Tuesday, February 22, 2011

Tierra de Campos

Our visit to Tierra de Campos (meaning land of fields) has brought us some surprises. Among small villages with adobe houses (a mix of clay, straw and water) and huge cereal fields we found some interesting abandoned places with a story to tell. In addition, the wheather was excellent, making our trip even more enjoyable.

Tierra de Campos is a region located in the north of the province of Valladolid and part of the east of Palencia, in Castile and León (Spain). It has always been dedicated to agriculture, and more precisely to grains, and it is also known for being almost flat in its entire extension. In fact, from some hills you can see many miles away. It´s also typical the adobe, present in many buildings which range from houses to factories going through dovecotes and mills. Most of the villages of the region have less than 300 inhabitants.
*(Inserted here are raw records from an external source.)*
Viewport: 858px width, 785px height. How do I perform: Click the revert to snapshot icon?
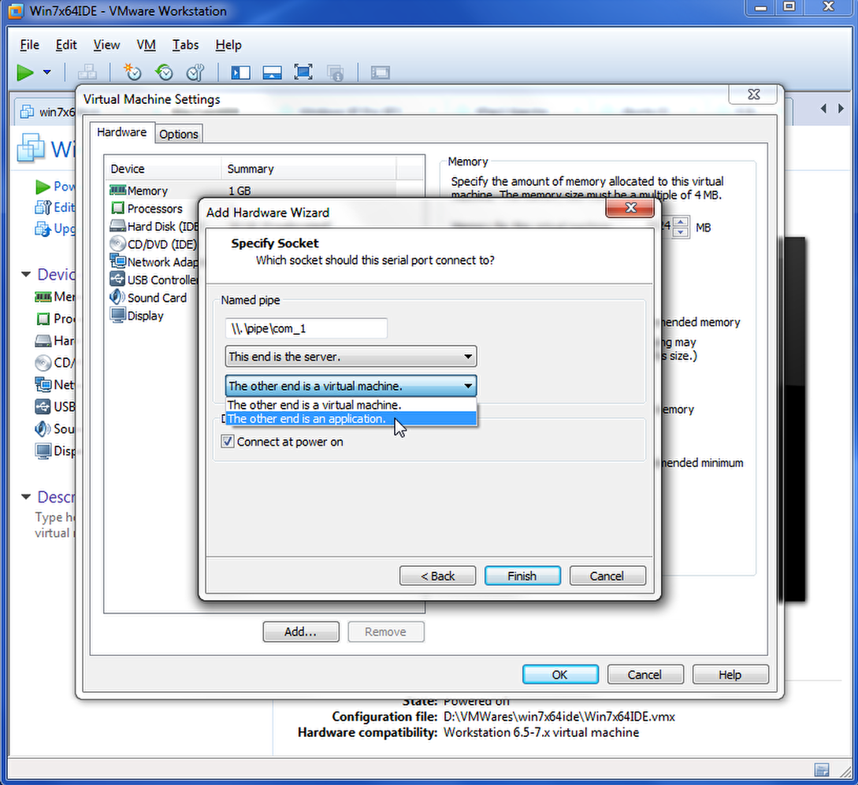tap(164, 72)
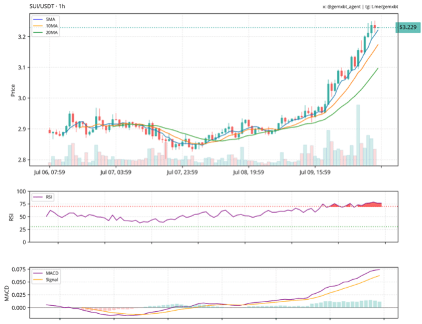The height and width of the screenshot is (324, 422).
Task: Toggle the 20MA legend entry
Action: 51,34
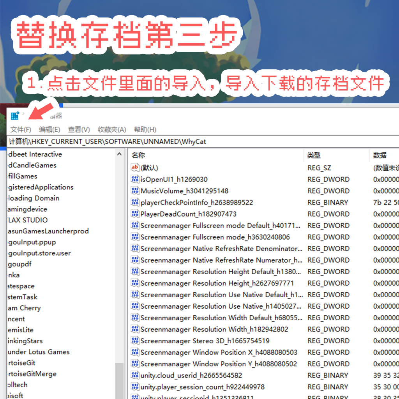Click the icon beside unity.cloud_userid_h2665564582
This screenshot has width=399, height=399.
click(x=135, y=375)
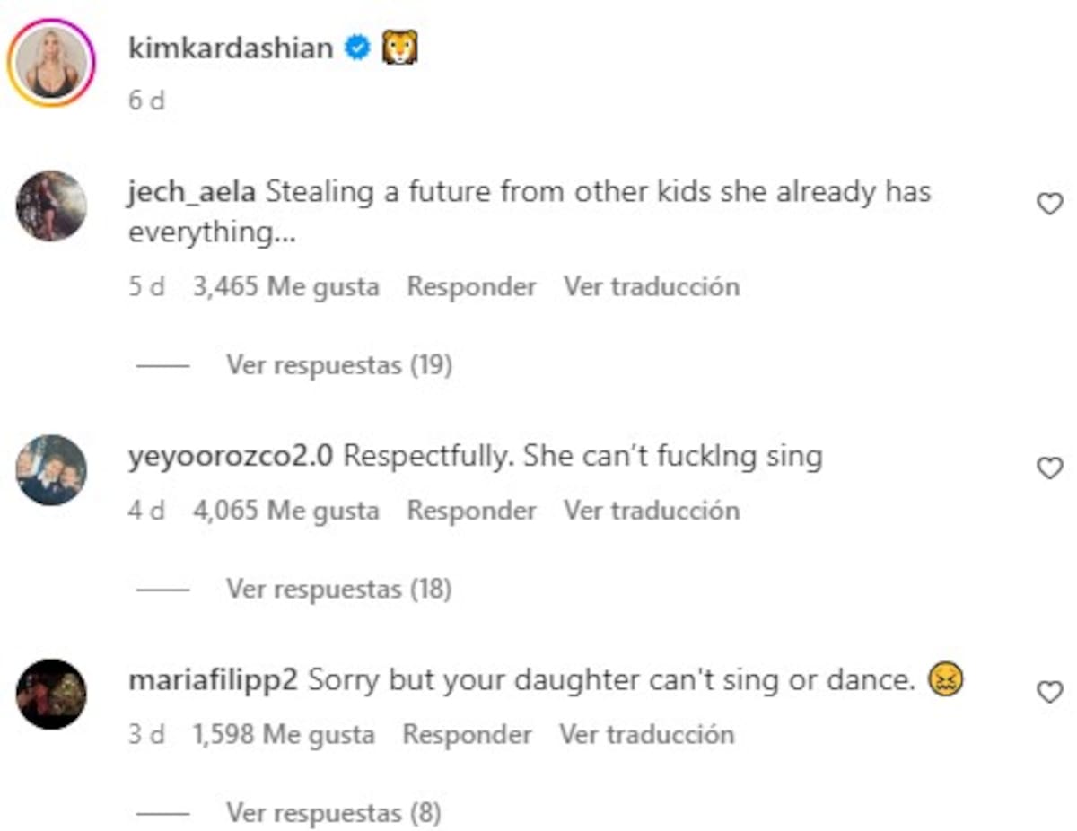Click Ver traducción on mariafilipp2's comment
The image size is (1077, 831).
651,733
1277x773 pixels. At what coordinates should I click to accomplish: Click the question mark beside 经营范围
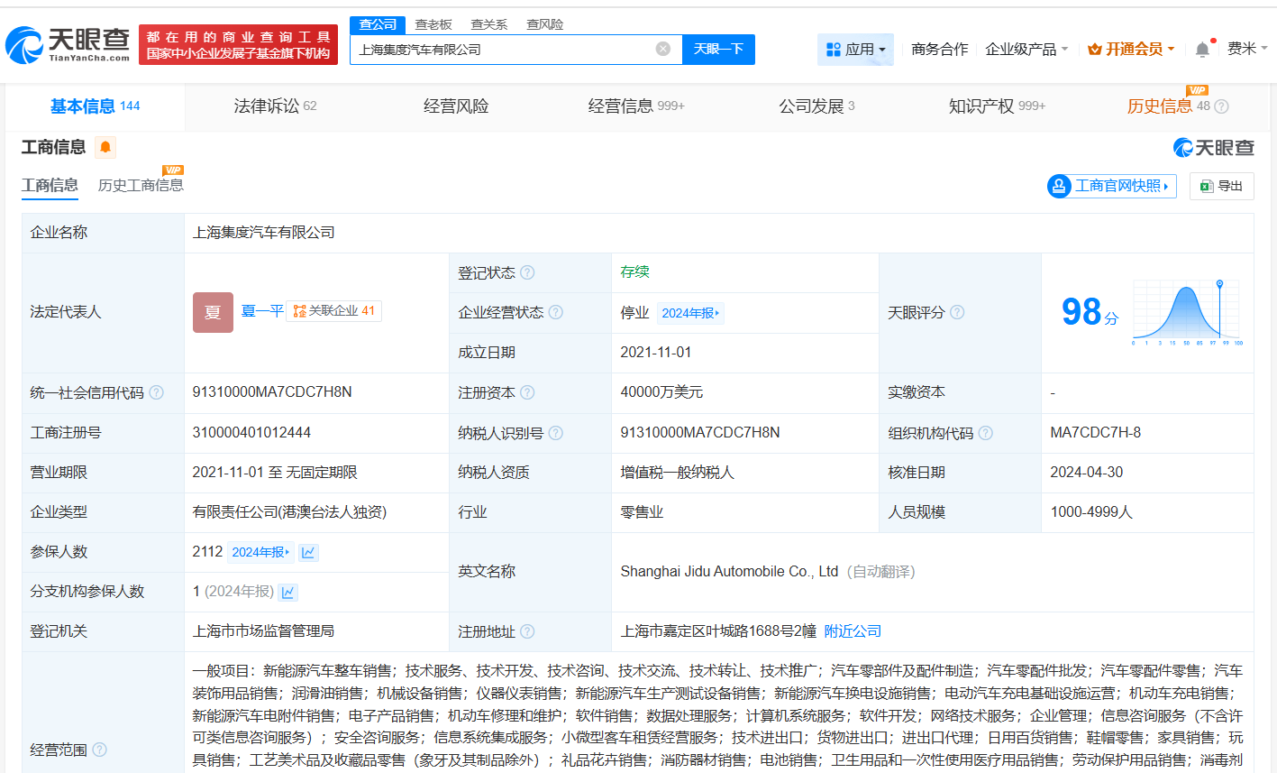tap(98, 750)
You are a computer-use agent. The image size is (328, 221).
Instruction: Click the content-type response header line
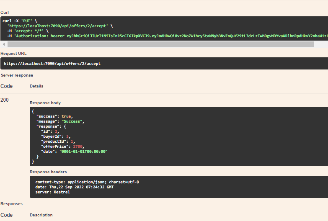pos(87,182)
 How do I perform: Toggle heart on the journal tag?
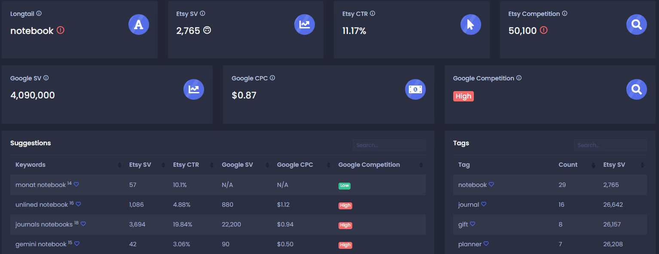[484, 204]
Our trip through Tierra de Campos


The first village we visited caught our attention with the ruined tower of the old Iglesia de San Juan (St. John´s church), built in the first years of C.14th and open to the public and in good condition until the end of the 40´s, when it was decided the church had to be dismantled and all its art pieces to be relocated somewhere else. Nowadays the oly remains we can see are the ruins of the tower, a wall and the main gate which dates from the Renaissance.
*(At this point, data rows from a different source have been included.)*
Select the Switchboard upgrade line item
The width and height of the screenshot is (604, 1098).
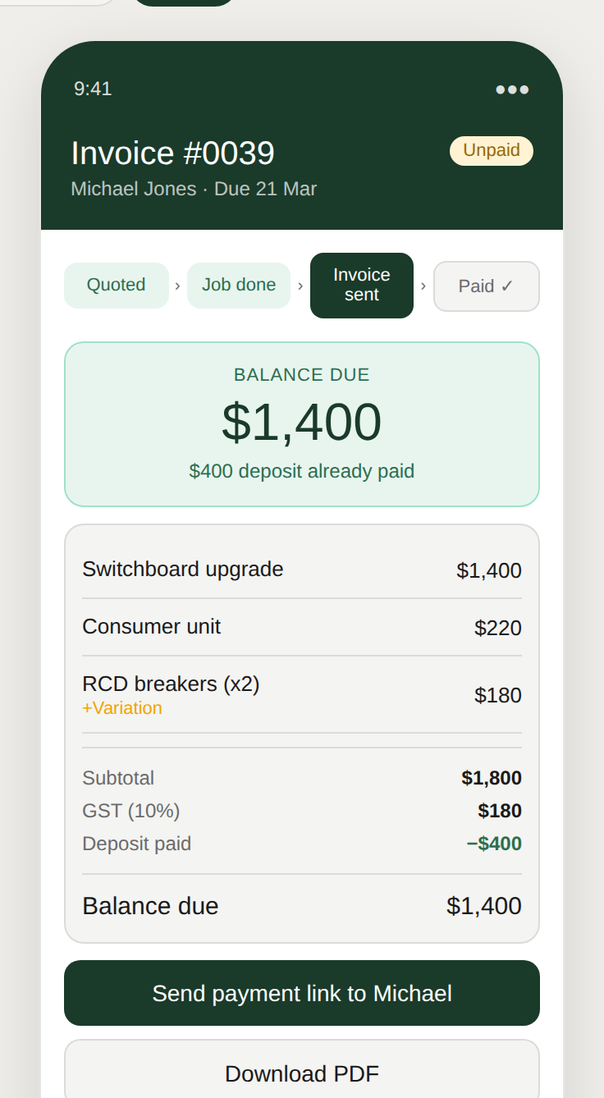pos(301,570)
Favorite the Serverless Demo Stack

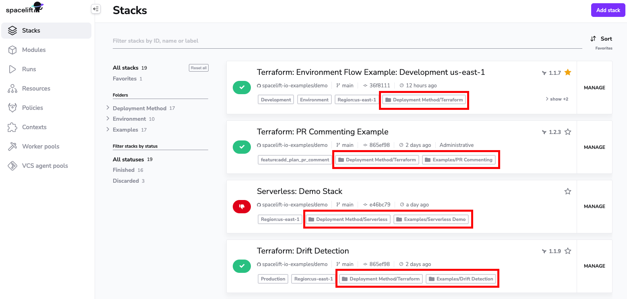(568, 192)
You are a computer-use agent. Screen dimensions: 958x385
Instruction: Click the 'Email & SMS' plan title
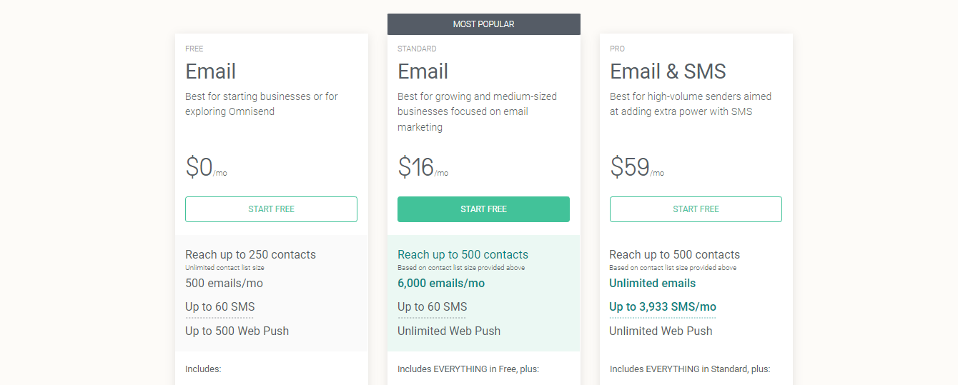(668, 71)
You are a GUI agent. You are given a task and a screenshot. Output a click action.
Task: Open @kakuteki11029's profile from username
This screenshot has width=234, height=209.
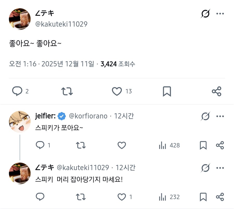(62, 24)
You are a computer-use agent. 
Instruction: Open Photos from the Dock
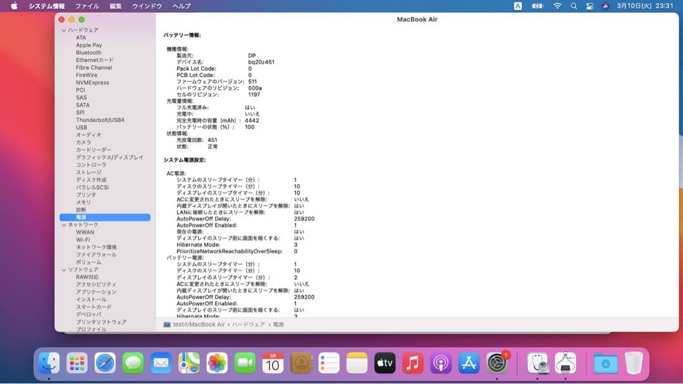[216, 363]
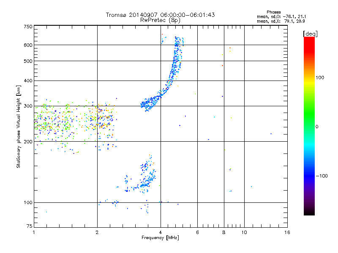This screenshot has width=338, height=253.
Task: Click the Frequency [MHz] axis label
Action: pyautogui.click(x=160, y=238)
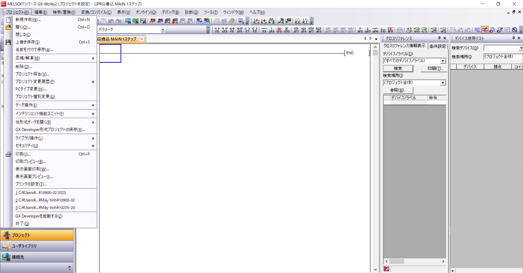The width and height of the screenshot is (523, 273).
Task: Click the 参照(B)... button
Action: click(398, 90)
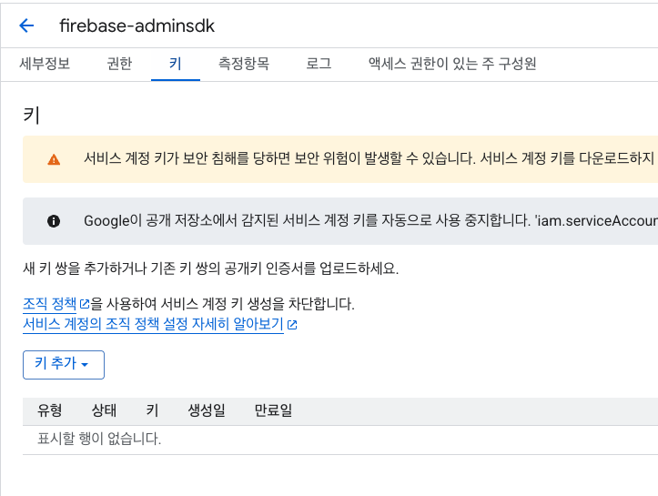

Storks flying away from the ruins of the tower

The main gate

In addition to the church, we found other ruins in the village. In this case they were the remains of some large adobe building, whose main gate we can see here.


Our next stop was Moral de la Reina, where we found the ruins of another iglesia de San Juan. This one was built in the C.15th, and was heavily rebuilt in the C.18th. Now all there remains are these ruins next to the graveyard.


In Cuenca de Campos we came across an abandoned monastery, but since it is a private property we could not enter.

The monastery seen from "el Conjuradero" watchtower.


Ourt final stop was the abandoned village of Villacreces. It belongs to the village of Santervás de Campos, though its best access is through Villada, a town in Palencia.

Judging from the size of the church tower, Villacreces was an important town long ago. It is known there were 160 inhabitants back in 1828, and there was even a hospital, but the village lost population steadily. In 1970 there remained only 25 inhabitants, and in 1981 the last neighbour abandoned Villacreces. From that moment on, the old neighbours visited the village from time to time, until in 1989 the Mudéjar church was dismantled by the priest of the nearby village of Arenillas de Valderaduey in order to repair his church. That marked the end for Villacreces.

One of the few brick buildings of the village

Ruins of the old hospital

Inside the tower

Since then, all the buildings deteriorated very fast, because the adobe could not resist the passing of time after the roofs collapsed. Now almost every building is practically unrecognizable, and the only well preserved building is the tower of the church, where the wooden stairs to the top and the bells (today gone) can still be seen.

And this is the end of our trip through Tierra de Campos, knowing this region has much more to offer. We appreciate all your comments, and we hope you enjoy this blog from this very first post!